Your goal →
What is needed is an exact transcription of every entry below, with the pictures left out.

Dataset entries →

################

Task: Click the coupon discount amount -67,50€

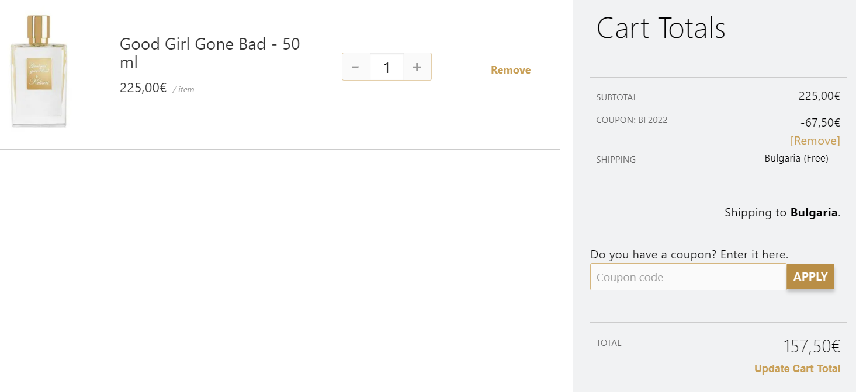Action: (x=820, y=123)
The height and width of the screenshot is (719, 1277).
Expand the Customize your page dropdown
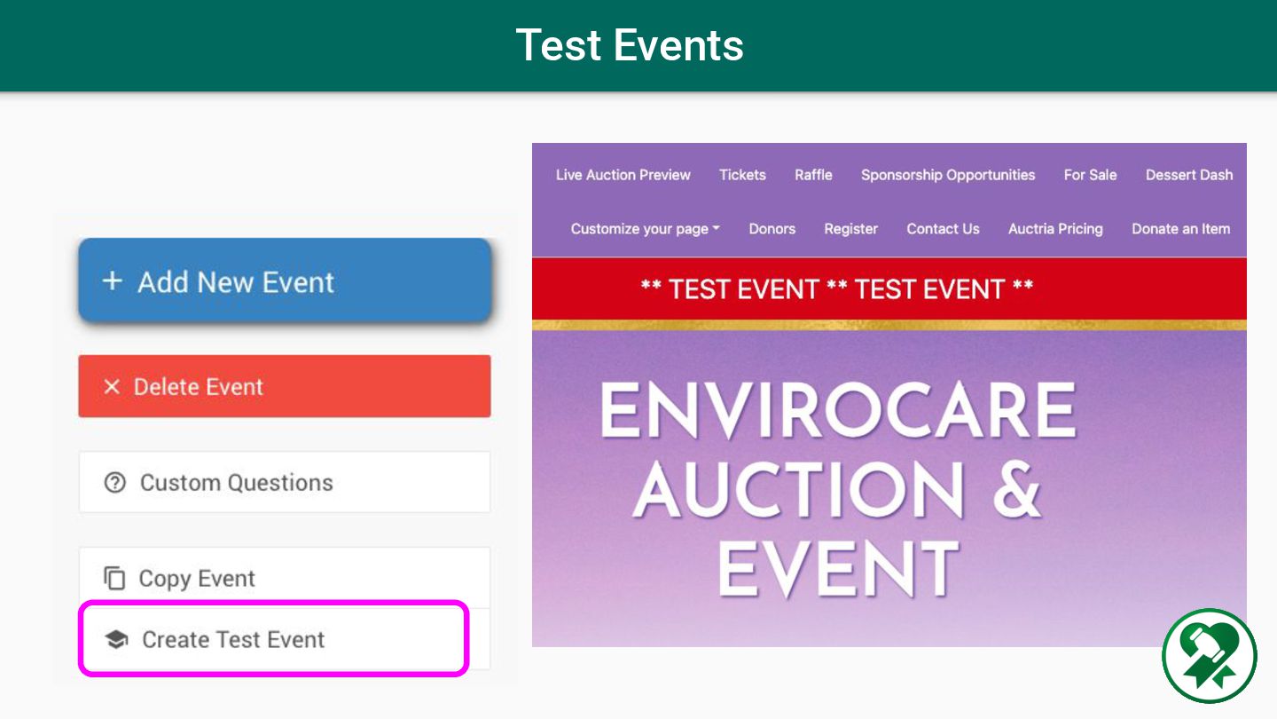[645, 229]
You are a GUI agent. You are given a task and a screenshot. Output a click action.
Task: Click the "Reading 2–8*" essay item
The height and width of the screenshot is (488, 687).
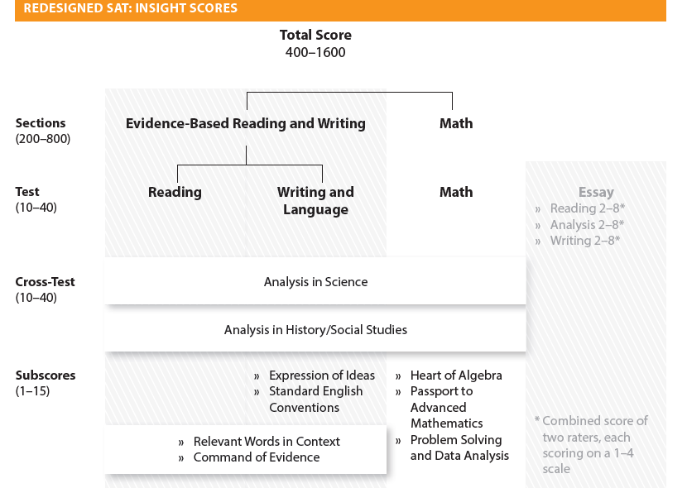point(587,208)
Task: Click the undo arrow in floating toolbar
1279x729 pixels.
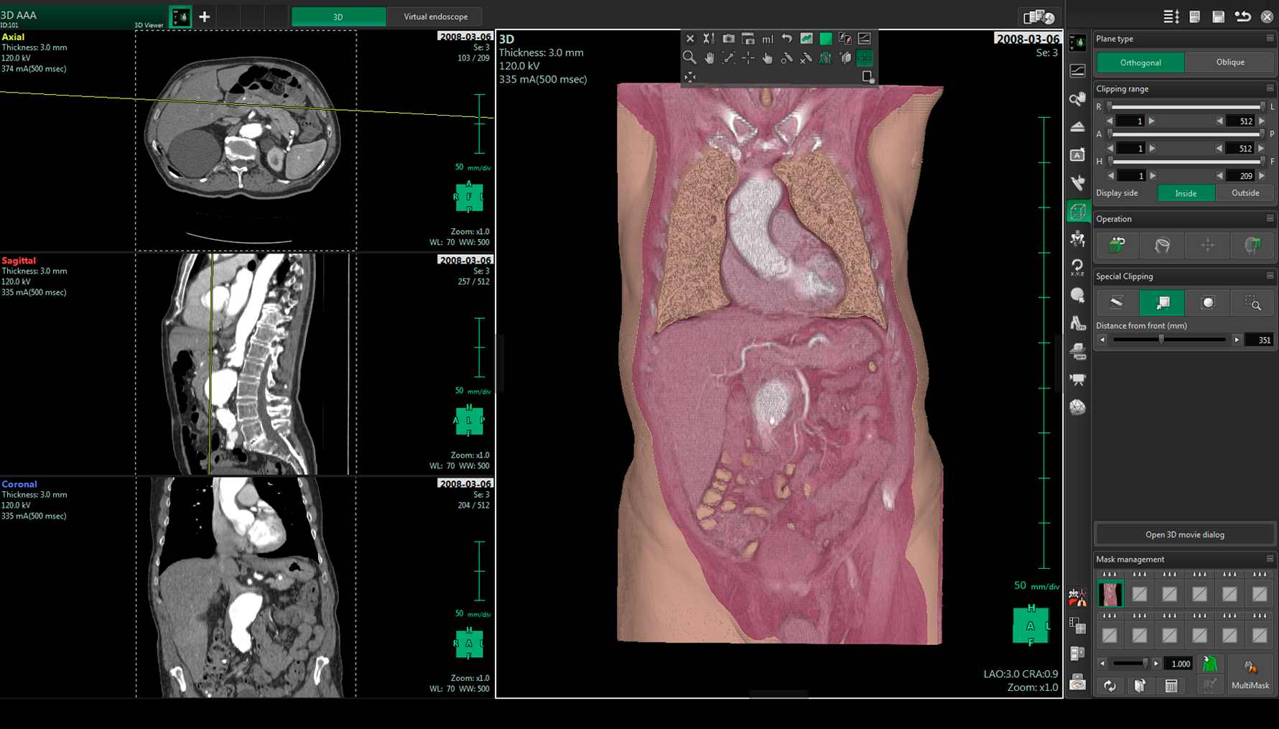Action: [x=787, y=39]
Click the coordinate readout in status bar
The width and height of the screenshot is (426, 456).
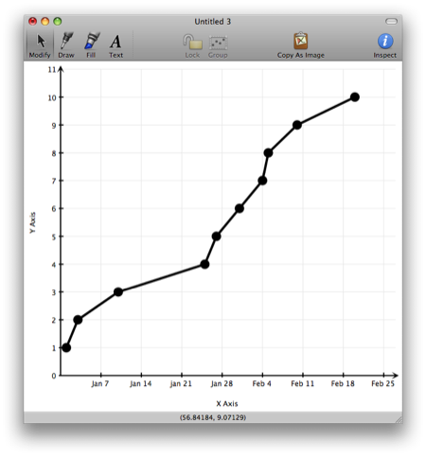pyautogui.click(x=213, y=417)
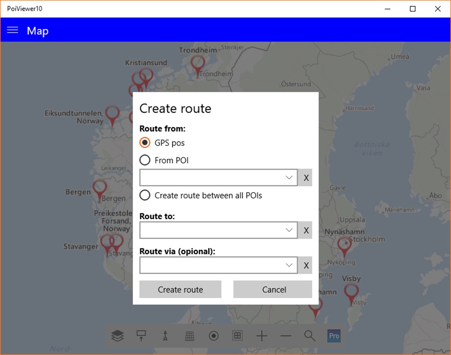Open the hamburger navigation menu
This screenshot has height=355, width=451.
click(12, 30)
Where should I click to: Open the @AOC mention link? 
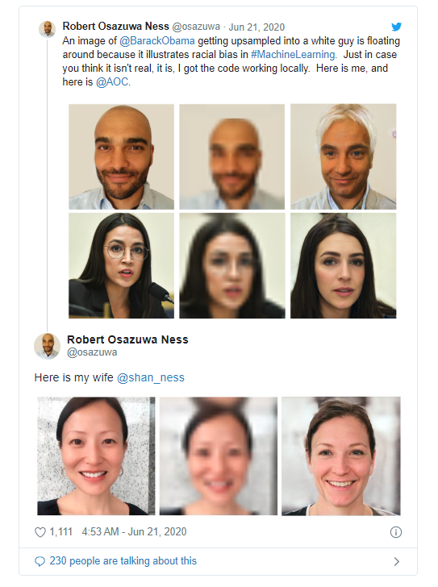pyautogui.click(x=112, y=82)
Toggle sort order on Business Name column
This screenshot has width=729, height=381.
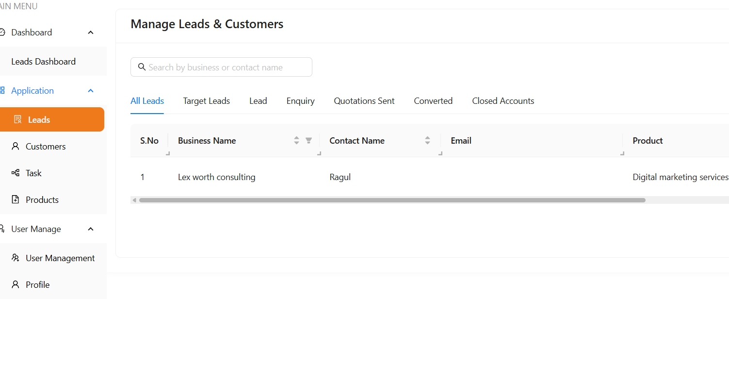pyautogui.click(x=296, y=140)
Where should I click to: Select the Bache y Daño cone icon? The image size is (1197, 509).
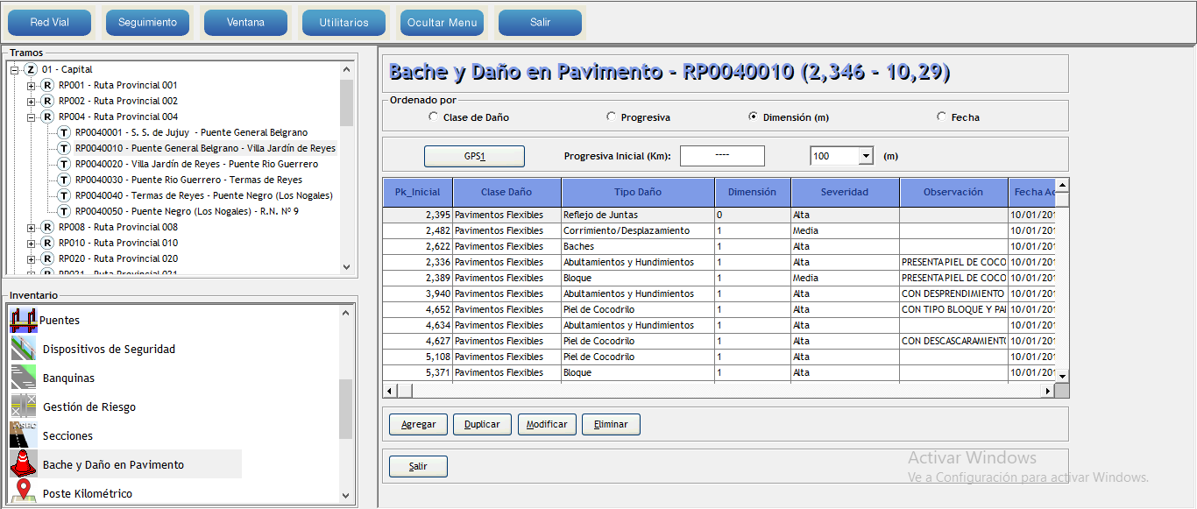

################

Solution for this exercise →
Task: Click the coupon discount amount -67,50€

Action: (x=820, y=123)
The height and width of the screenshot is (719, 1277).
Expand the Customize your page dropdown
[645, 229]
You are a GUI agent. You are given a task and a screenshot. Output a click action.
Task: Click the "Reading 2–8*" essay item
The height and width of the screenshot is (488, 687).
point(587,208)
Task: Click the undo arrow in floating toolbar
1279x729 pixels.
Action: [x=787, y=39]
Click the coordinate readout in status bar
The width and height of the screenshot is (426, 456).
pyautogui.click(x=213, y=417)
Open the hamburger navigation menu
This screenshot has height=355, width=451.
click(12, 30)
Where should I click to: Open the @AOC mention link? 
pyautogui.click(x=112, y=82)
Toggle sort order on Business Name column
This screenshot has width=729, height=381.
pyautogui.click(x=296, y=140)
Where should I click to: Select the Bache y Daño cone icon? The image size is (1197, 509).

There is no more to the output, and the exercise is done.